[Python-ideas] Optional static typing -- the crossroads

Ryan Hiebert ryan at ryanhiebert.com
Fri Aug 15 20:56:17 CEST 2014


> On Aug 15, 2014, at 1:43 PM, Sunjay Varma <varma.sunjay at gmail.com> wrote:
> 
> Using brackets may confuse new Python programmers. Since specifying type in Python is fairly new anyway, what do you all think of introducing angle brackets into Python instead? Other languages use angle brackets to specify types. It provides a good separation between type specification and list indexing.

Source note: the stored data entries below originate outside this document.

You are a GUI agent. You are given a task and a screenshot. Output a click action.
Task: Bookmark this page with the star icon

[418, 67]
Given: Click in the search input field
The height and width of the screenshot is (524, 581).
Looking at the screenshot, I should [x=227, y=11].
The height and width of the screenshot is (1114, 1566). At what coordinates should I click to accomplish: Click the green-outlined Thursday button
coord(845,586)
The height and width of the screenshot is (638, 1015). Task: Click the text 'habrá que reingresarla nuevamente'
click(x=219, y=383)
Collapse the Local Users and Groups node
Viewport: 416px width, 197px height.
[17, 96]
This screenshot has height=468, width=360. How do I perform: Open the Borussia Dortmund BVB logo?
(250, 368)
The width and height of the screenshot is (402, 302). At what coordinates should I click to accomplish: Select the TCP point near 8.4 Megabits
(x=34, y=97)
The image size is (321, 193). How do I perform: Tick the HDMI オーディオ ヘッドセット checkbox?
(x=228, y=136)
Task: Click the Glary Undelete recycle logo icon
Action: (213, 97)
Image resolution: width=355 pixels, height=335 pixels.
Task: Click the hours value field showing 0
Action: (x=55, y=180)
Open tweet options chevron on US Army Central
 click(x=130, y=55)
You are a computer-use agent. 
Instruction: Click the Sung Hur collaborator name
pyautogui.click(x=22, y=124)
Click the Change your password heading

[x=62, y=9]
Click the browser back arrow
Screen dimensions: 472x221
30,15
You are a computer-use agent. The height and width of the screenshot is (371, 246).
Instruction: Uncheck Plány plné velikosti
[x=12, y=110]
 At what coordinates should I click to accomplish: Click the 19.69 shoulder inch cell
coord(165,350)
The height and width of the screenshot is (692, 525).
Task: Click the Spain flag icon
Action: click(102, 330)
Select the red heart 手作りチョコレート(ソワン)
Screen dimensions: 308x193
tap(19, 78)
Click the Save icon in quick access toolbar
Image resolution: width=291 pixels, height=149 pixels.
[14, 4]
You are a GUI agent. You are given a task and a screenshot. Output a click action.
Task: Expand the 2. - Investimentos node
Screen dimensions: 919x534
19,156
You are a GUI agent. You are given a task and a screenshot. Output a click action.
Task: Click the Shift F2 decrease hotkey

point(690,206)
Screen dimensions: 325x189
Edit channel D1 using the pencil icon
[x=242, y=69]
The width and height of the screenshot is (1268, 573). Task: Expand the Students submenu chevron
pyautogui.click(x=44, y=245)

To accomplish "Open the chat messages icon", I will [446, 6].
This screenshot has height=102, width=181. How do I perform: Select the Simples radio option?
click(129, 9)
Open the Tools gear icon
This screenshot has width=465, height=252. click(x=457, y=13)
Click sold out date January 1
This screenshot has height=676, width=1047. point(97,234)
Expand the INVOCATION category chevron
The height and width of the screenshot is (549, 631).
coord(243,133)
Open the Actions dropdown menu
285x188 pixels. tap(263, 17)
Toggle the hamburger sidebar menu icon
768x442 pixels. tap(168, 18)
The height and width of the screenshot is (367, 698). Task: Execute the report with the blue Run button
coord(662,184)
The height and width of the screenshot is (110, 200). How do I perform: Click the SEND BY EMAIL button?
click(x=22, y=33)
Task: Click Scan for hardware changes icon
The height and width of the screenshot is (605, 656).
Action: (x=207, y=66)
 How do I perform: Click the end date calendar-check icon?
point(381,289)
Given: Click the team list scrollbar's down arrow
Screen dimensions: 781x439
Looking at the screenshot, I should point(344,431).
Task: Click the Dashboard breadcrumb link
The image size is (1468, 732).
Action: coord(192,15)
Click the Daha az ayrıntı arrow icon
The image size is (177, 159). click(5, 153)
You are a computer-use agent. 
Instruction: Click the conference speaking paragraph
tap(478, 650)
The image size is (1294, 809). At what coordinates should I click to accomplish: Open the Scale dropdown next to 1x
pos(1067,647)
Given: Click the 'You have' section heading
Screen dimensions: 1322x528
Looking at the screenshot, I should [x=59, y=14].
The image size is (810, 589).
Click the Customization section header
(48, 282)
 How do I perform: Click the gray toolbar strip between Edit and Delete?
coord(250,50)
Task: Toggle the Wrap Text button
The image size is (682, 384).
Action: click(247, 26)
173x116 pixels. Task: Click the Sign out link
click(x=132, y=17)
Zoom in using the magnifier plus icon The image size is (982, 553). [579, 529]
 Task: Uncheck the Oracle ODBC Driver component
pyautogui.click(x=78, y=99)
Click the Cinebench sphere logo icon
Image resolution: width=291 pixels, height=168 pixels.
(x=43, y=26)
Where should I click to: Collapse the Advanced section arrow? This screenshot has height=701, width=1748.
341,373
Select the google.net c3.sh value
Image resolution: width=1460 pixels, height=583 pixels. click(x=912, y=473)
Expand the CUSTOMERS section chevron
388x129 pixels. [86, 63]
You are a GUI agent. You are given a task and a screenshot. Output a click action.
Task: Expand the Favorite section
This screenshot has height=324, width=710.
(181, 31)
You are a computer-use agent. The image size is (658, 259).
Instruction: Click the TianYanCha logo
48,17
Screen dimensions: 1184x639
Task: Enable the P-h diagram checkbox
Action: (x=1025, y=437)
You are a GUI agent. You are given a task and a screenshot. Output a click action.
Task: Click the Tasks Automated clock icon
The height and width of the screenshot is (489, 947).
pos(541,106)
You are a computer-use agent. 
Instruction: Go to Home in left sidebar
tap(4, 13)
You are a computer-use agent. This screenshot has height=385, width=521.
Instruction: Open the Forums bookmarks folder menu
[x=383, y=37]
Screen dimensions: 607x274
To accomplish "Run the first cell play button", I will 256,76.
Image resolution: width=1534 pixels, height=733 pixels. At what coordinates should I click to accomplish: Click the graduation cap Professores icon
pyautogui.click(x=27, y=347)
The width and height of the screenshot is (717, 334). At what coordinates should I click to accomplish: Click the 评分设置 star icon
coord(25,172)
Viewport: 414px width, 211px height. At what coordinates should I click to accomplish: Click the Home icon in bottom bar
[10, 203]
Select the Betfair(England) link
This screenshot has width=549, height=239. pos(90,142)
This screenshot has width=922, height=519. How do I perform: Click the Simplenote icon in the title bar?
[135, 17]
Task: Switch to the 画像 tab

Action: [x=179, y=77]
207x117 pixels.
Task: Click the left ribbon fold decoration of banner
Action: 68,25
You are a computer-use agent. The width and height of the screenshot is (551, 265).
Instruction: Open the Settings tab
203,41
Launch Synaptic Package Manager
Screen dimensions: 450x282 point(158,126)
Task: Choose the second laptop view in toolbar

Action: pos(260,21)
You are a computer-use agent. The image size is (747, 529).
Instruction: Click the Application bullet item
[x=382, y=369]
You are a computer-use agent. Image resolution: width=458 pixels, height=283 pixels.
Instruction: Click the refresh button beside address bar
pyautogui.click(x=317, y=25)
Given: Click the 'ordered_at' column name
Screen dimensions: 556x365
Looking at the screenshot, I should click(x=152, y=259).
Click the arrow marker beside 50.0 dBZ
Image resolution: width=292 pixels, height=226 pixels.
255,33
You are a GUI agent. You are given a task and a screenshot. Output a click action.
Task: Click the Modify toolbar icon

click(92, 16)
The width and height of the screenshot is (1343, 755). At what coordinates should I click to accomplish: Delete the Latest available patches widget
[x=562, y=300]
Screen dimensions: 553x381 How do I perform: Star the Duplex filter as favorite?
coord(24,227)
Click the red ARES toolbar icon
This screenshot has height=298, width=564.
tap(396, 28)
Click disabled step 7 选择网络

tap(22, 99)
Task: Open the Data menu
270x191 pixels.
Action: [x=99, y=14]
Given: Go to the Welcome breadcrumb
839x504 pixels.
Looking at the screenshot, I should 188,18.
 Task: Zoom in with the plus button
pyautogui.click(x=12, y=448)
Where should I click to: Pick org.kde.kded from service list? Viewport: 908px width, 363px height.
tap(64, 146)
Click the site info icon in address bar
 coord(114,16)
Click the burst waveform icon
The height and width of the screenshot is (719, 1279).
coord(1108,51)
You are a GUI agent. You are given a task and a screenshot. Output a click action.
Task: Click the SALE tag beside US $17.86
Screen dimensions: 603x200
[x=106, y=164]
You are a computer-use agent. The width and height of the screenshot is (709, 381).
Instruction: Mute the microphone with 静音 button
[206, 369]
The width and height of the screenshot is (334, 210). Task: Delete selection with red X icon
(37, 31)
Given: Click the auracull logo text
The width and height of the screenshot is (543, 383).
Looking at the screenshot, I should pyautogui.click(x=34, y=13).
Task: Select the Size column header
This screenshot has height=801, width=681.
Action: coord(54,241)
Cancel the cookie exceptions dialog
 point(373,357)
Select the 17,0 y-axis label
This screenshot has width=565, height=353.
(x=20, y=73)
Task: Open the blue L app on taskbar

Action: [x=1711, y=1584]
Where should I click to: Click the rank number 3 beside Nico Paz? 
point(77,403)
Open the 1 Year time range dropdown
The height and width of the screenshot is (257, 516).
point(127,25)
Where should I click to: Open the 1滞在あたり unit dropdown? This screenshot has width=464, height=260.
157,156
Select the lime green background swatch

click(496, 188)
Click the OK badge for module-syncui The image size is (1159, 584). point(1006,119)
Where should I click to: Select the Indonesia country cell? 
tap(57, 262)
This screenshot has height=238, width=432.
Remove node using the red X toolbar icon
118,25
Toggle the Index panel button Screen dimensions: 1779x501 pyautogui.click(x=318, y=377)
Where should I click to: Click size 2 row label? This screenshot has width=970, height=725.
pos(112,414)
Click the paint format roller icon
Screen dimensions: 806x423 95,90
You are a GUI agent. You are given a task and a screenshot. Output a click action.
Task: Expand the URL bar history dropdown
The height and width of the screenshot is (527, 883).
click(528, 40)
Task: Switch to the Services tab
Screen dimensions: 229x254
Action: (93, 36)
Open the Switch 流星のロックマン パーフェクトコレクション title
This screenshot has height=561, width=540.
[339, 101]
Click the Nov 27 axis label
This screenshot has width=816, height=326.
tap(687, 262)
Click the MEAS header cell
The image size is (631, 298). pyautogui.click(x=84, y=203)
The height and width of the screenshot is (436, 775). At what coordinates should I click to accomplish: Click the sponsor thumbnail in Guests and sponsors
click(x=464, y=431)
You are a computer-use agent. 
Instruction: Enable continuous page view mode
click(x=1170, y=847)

Angle brackets already have meaning in Python, as comparison operators. The current surrounding operators ([], (), {}) require a matched pair in all cases. Breaking that rule would be confusing, though I know there are languages that do that.
> 
> I'm also worried that using square brackets will cause confusion as that notation is generally associated with array declarations in other languages. Even in Python, MyClass[int] may be confused with getting a key called int from some MyClass.
> 
> dict<str, int> seems to tell me more explicitly that I'm dealing with a declaration of an expected type. dict[str, int] looks very much like I'm getting an item (str, int) from some class.
> 
Getting an item from a class has no meaning for any classes that I’ve ever used, and I haven’t come up with any hypothetical one that would want to do that.

I think that the parallel between item access and item declaration is a great argument in favor of using the dict[str, int] (or perhaps dict[str: int]) syntax as a type declaration.